EUA tiveram acesso a conteúdo de ligações e e-mails, diz jornalista do 'Guardian'
Jornalista do "The Guardian" Glenn Greenwald
participa de audiência pública conjunta das comissões de Relações
Exteriores da Câmara e do Senado
Em audiência pública no Senado, o jornalista americano Glenn Greenwald, do jornal britânico "The Guardian", que
revelou ao mundo o programa de espionagem dos EUA,
disse nesta terça-feira (6) que há muitos documentos vazados que não
têm nenhuma relação com o terrorismo, mas dizem respeito à competição
industrial e a interesses comerciais do governo americano.
Segundo Greenwald, que publicou os dados revelados por Edward Snowden,
ex-técnico da agência de segurança americana (NSA), o governo americano
quer fazer crer que o seu programa se justifica para defender o país de
ações terroristas. "[Mas] Não tem nada a ver com terrorismo. É sabotagem
contra atos comerciais."
Greenwald descreveu os programas usados pelo governo americano e
afirmou ainda que o governo teve acesso ao conteúdo das mensagens
vazadas, e não apenas aos metadados (título e destinatário de emails e
números discados de ligações telefônicas, por exemplo), conforme
admitiu. "O governo americano teve acesso também ao conteúdo das
mensagens e das comunicações por telefone, e não só aos metadados."
O jornalista explicou que, por conta da grande quantidade de mensagens e
ligações telefônicas, o governo americano primeiro capta os metadados
de tudo e só invade o conteúdo daquilo que interessa.
"O governo americano tem capacidade para invadir o conteúdo dos
e-mails. Eles estão captando os metadados para então decidir quais
e-mails, quais ligações são interessantes para o governo americano.
[Quando dizem que só veem os metadados,] é o jeito mais limitado, mais
falso [de admitir a espionagem]. Têm não só a capacidade, mas usam
programas para invadir o conteúdo."
Segundo o jornalista, o esquema de espionagem começou no Afeganistão e
no Iraque na época em que esses países foram invadidos por tropas
americanas, em 2001 e 2003, respectivamente. No caso do Brasil, o país
teria virado foco das investigações americanas quando o ex-presidente
Lula resolveu, em 2010, intermediar, ao lado da Turquia, uma saída
negociada com o Irã sobre o seu programa nuclear.
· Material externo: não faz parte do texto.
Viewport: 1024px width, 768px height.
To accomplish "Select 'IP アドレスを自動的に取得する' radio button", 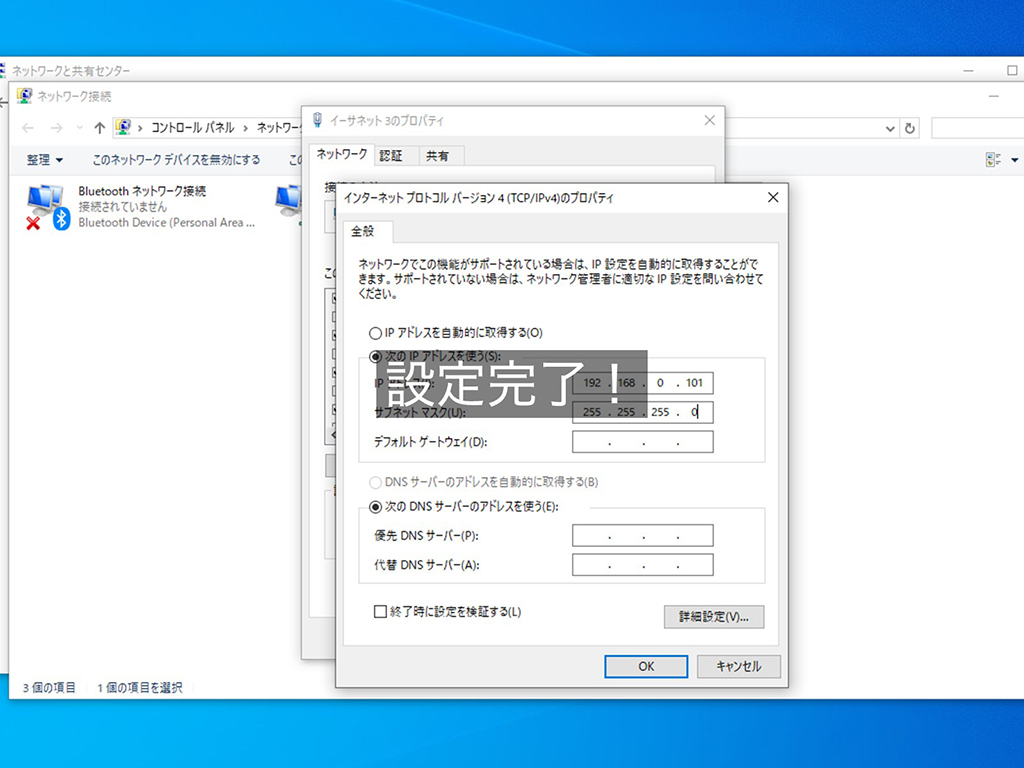I will pyautogui.click(x=377, y=332).

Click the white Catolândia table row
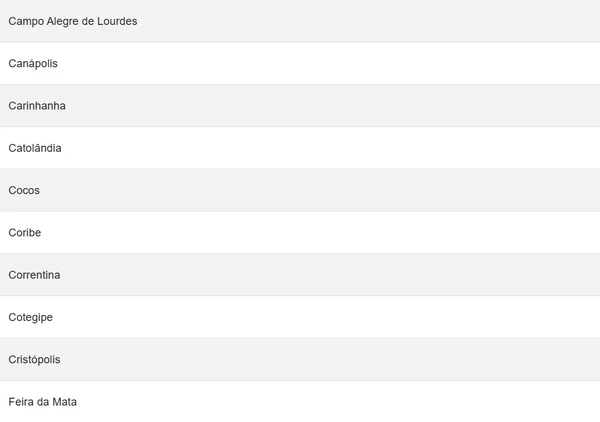click(x=300, y=148)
Ele disse também que os EUA espionam a China há bastante tempo. "O
governo do Obama está reclamando há três, quatro anos da China que
estaria fazendo espionagem para ter vantagens comerciais, mas Snowden,
quando foi para Hong Kong, mostrou documentos que comprovam que os EUA
espionam a China há muito mais tempo para justamente ter vantagens
comerciais."
Uma das consequências mais graves do programa americano, disse, é que o
equilíbrio de poderes entre as nações fica comprometido, além de
interferir na privacidade das pessoas.
"O balanço do poder muda muito quando tem um Estado que consegue saber
tudo sobre outro Estado. Esse país vai ficar com muito mais poder",
afirmou, referindo-se aos Estados Unidos. "Quando a internet vira uma
ferramenta de controle, acho que o comportamento das pessoas muda e fica
mais restrito quando se sabe que está sendo monitorado."
Para ele,
Snowden foi um herói ao revelar o esquema. O jornalista disse ainda que mantém contato quase diário com o ex-técnico da NSA.
Sobre a postura do governo brasileiro diante da revelação do caso, ele
encara a reação pública mais forte do que a de fato tem acontecido nos
bastidores. "O Brasil está mostrando muito mais raiva em público.
Deveria ser mais enérgico para cobrar explicações dos Estados Unidos."
Como era o esquema
O jornalista afirmou também que o sistema de espionagem é muito
complexo, envolvendo em torno de 70 mil pessoas, o que torna difícil
controlar quem tem acesso a esses dados, como Snowden, que, segundo ele,
pegou "20, 25 mil documentos supersecretos". "O problema é, quando se
tem um sistema desse tamanho, é difícil controlar esse número grande de
pessoas."
O governo americano, através da agência de segurança NSA, utilizava programas secretos de interceptação de dados, como o Prism.
Alguns documentos foram vazados pelo ex-técnico da NSA, Edward Snowden, que, desde então, é procurado pelo governo dos EUA.
Snowden encontra-se agora em Moscou, na Rússia, com status de "refugiado". Os EUA negociam com o governo russo sua extradição.